Mucosal cytokine network in inflammatory bowel disease

Abstract

Inflammatory bowel disease (IBD), ulcerative colitis (UC) and Crohn's disease (CD) are characterized by ongoing mucosal inflammation in which dysfunction of the host immunologic response against dietary factors and commensal bacteria is involved. The chronic inflammatory process leads to disruption of the epithelial barrier, and the formation of epithelial ulceration. This permits easy access for the luminal microbiota and dietary antigens to cells resident in the lamina propria, and stimulates further pathological immune cell responses. Cytokines are essential mediators of the interactions between activated immune cells and non-immune cells, including epithelial and mesenchymal cells. The clinical efficacy of targeting TNF-alpha clearly indicates that cytokines are the therapeutic targets in IBD patients.
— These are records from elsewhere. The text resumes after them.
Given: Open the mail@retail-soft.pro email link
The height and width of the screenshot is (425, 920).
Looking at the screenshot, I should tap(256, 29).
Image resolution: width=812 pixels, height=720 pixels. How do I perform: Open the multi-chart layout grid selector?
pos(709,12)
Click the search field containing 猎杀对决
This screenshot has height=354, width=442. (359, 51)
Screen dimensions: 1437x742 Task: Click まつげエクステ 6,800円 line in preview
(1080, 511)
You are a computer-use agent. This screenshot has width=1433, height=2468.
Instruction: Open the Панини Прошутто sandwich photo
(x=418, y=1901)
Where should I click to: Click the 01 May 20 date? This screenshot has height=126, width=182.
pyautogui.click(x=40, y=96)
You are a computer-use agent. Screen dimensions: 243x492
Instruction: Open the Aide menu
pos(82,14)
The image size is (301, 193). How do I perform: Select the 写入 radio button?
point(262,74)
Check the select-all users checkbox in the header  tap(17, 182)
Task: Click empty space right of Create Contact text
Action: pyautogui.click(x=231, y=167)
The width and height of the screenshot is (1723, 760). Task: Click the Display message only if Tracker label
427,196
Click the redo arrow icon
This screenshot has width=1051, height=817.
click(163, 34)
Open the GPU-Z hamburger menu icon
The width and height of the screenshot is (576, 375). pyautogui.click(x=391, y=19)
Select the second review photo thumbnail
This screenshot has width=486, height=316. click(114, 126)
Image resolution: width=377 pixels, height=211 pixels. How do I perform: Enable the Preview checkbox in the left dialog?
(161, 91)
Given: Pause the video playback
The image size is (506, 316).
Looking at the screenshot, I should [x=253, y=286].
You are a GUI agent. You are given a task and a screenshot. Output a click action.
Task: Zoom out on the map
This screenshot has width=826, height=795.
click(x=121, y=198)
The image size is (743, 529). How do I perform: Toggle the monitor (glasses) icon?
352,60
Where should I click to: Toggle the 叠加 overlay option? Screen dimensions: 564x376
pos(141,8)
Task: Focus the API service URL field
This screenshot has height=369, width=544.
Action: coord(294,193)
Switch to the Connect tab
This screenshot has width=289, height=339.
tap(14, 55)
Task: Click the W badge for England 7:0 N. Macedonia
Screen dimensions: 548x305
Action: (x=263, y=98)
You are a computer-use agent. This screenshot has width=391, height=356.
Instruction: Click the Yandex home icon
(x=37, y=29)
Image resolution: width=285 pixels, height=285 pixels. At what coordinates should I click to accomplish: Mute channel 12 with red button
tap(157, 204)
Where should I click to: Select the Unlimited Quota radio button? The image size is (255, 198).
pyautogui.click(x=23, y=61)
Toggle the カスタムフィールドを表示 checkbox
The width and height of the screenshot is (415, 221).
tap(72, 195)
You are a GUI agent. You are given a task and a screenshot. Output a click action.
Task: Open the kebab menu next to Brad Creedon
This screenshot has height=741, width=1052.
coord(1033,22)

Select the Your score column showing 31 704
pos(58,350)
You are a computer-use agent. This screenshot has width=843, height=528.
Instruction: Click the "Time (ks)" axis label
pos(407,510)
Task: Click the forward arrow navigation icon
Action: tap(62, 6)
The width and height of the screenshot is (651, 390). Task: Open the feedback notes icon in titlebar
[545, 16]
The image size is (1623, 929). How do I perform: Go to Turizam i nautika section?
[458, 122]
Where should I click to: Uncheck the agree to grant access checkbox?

In this manuscript, we focus on the biological activities of recently-reported cytokines [Interleukin (IL)-17 cytokine family, IL-31 and IL-32], which might play a role through interaction with TNF-alpha in the pathophysiology of IBD.

Figure 1

Mucosal cytokine network mediated by IL-17A/F and TNF-α. TGF-β induces the differentiation of Th17cells from naive CD4+ T cells in the presence of IL-6, and full differentiation to Th17 cells is dependent on IL-23. The transcriptional factors required for the development of Th1 (STAT4 and T-bet) and Th2 (STAT6) cells are not required for the induction of Th17/ThIL-17 cells. IFN-γ also suppresses the differentiation of Th17 cells. IL-4 inhibits the development of Th17 cells. One of the important roles of IL-17A/F is the augmentation of the TNF-α-induced secretion of IL-6, a crucial factor for Th17 cell development.